**PROBLEM DESCRIPTION**:
Write out only the tail of the records, beginning at the line containing "You are a GUI" and including the last line, exactly as written.

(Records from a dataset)
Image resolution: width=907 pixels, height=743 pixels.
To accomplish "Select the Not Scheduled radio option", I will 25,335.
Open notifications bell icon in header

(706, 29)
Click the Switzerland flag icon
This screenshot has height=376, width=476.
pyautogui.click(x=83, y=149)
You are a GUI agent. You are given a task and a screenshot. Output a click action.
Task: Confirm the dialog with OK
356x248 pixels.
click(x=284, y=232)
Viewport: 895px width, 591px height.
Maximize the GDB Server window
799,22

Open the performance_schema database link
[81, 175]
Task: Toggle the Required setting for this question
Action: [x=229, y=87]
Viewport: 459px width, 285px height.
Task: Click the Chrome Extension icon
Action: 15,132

**RESULT OF THE EXERCISE**:
You are a GUI agent. You are given a task and a screenshot. Output a click action.
Task: Confirm the dialog with OK
356x248 pixels.
click(x=284, y=232)
Viewport: 895px width, 591px height.
Maximize the GDB Server window
799,22

Open the performance_schema database link
[81, 175]
Task: Toggle the Required setting for this question
Action: [x=229, y=87]
Viewport: 459px width, 285px height.
Task: Click the Chrome Extension icon
Action: 15,132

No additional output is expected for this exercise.